In this series of three posts, we asked members of our product team to share their first-hand account of one of the world’s most prestigious and innovative technology conferences, SXSW. 

In my first experience at SXSW, I learned three things:

  1. Austin is weird. It has absolutely no business being in Texas.
  2. Stubb’s BBQ has some sort of magical flavor crystals in their ribs that they don’t tell you about, but are definitely in there – and they’re amazing.
  3. While the tools and methods in technology are changing at staggering rates, the core principles that make companies successful are not.

All week I was amazed to see what seemed like the future being played out right in front of me: there were robots performing party tricks, sessions on topics like AI, conversational UI, chatbots, self-driving cars, etc, and there were people sporting VR headsets everywhere. Side note – no matter how cool your VR experience is, you still look pretty ridiculous to everyone watching you.

But despite the constant feeling that I’d just stepped out of my Delorean into a world unknown, there was a common theme rising to the top from the sessions that I attended:

The core principles of finding and communicating a clear vision for your team and caring for individuals are what continue to make companies successful.

As we have grown here at CallRail, it’s become increasingly evident just how important it is to have a guiding thought for all of us – a North star; something we can all rally around and do our part to carry forward. In a session called “Leading with Love: Future of Emotional Leadership”, I was led to Simon Sinek’s TED talk, where he suggests that if we begin with asking “Why?” then the “How” and the “What” will make sense and people will get on board. If we begin with the product, and then try to figure out a good way to market it, we’re dead in the water.

In his keynote presentation, Adam Grant explained the differences that “originals” bring to teams, one of which was the ability to make the unfamiliar familiar. “After having an idea,” Grant says, “ the next challenge is to communicate it effectively. It’s hard to get good ideas across to other people.” It isn’t enough just to find the right vision to follow; we have to tell the story in a way that captivates, motivates, and empowers people to move on it.

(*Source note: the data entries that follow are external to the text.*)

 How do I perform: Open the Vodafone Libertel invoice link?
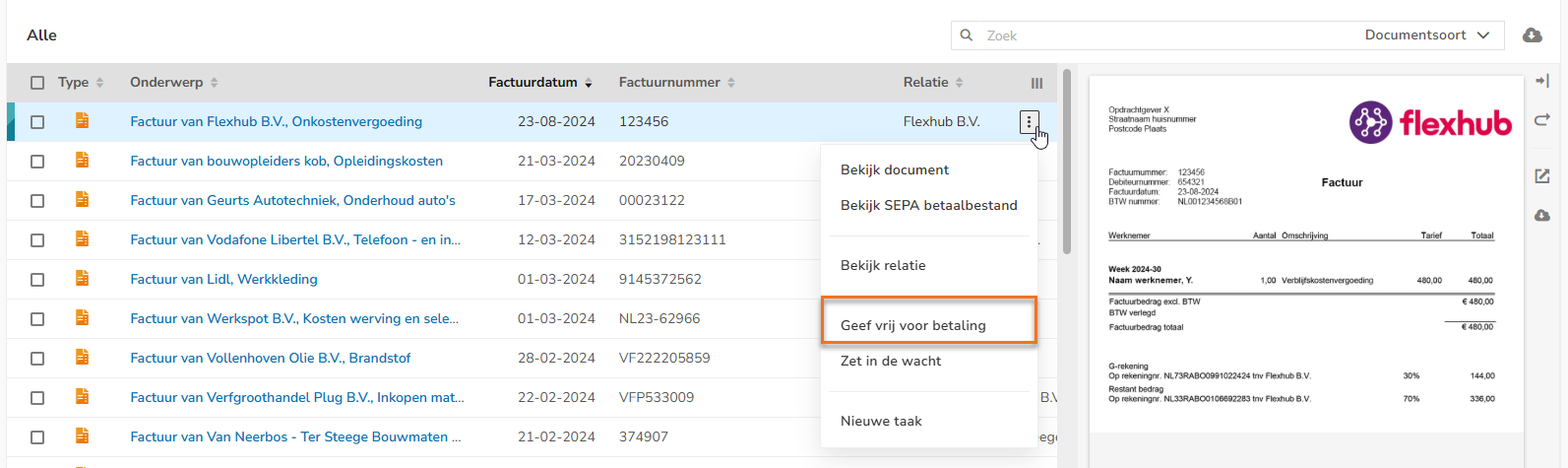(x=295, y=239)
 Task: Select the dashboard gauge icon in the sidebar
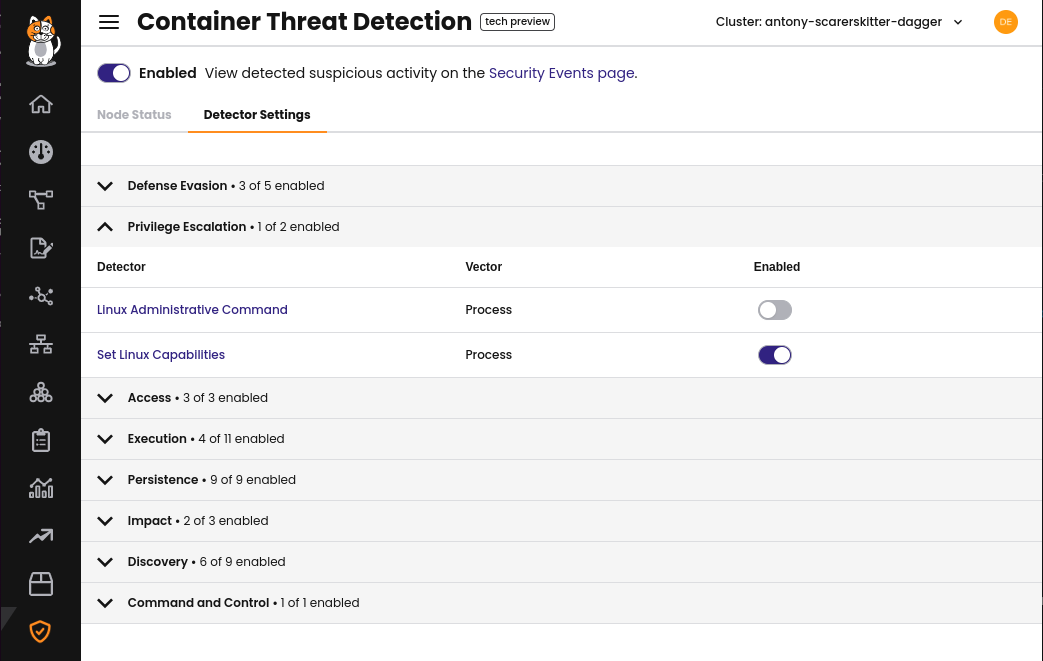pyautogui.click(x=40, y=152)
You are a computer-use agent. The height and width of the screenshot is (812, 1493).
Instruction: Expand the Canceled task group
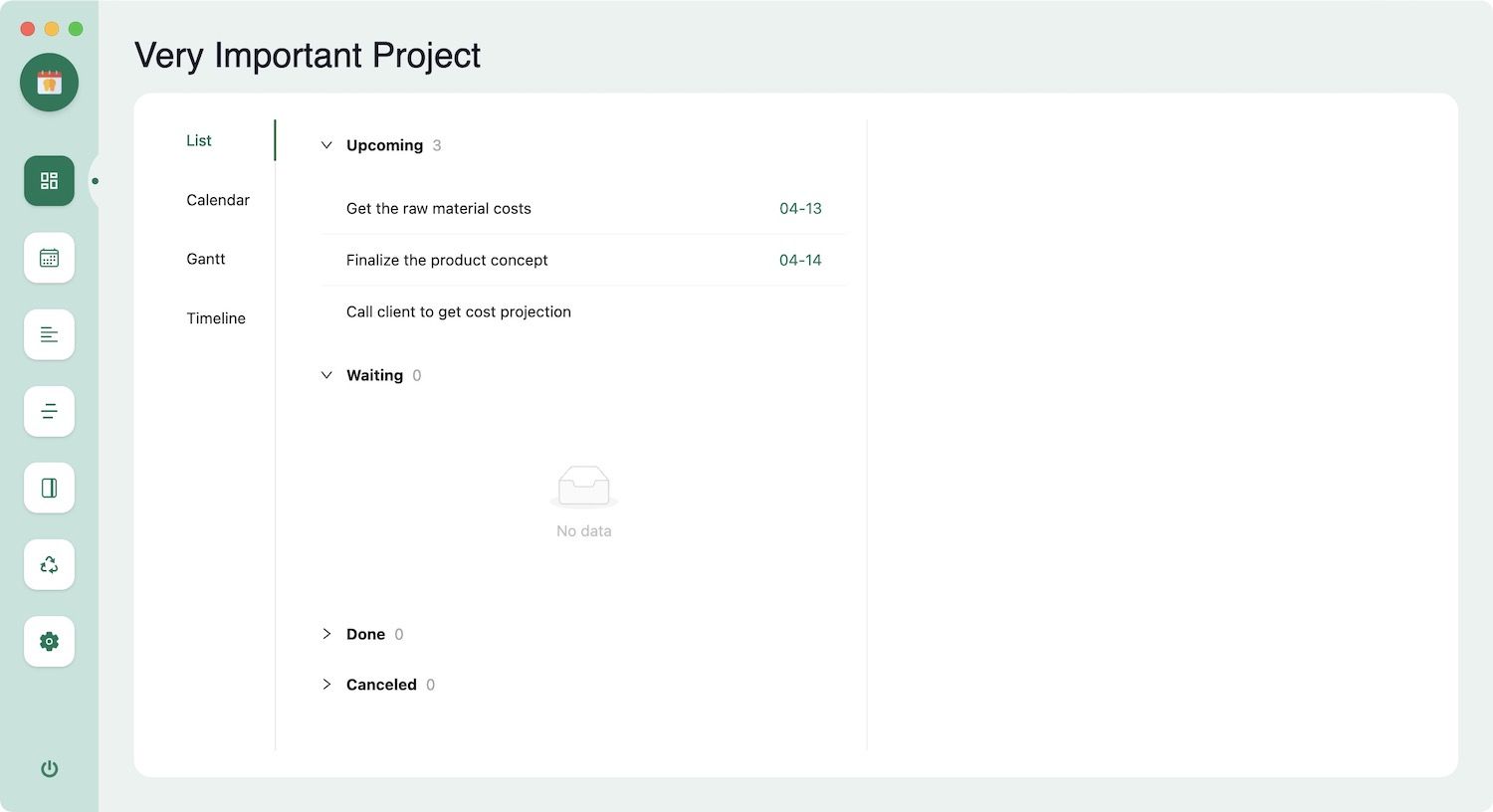[326, 685]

But the idea of focusing on a clear vision has its benefits within the product development process as well. In their session entitled “The Product People Shift” panelists discussed how product managers differed from project managers by focusing on creating solutions for problems [whys], as opposed to focusing on timelines and deliverables. Similarly, a speaker at “Product Mavericks: Top Tips From Women Who Build” suggested, “Assign product managers problems, not products; it gives them freedom of creativity and doesn’t lock them into a certain solution.”  By starting with problems and thinking through solutions, we can create products that offer real value to our customers.

The other major takeaway for me was the significance of simply caring for people. If we want to build a great product at CallRail, we need a team that loves coming to work and that feels respected and valued enough to speak up. It doesn’t matter what your company is selling, the only way to build a team like that is to genuinely care for your employees.

This isn’t just pie-in-the-sky, all-you-need-is-love, let’s-all-move-to-Portland talk. Dan Lyons asserts in his session, “Disrupted: Ending Bro Culture and Bias in Startup-Land” that not only is the culture in typical startups today not fair to employees, but it isn’t working either: “The venture capitalist industry itself is dysfunctional; [‘Bro Culture’] misses out on superior talent; It makes people miserable: the way we work is making people sick. It’s fine on the surface, but it takes away stability, work/life balance, and dignity.” So if caring for people really matters, how do we do it successfully?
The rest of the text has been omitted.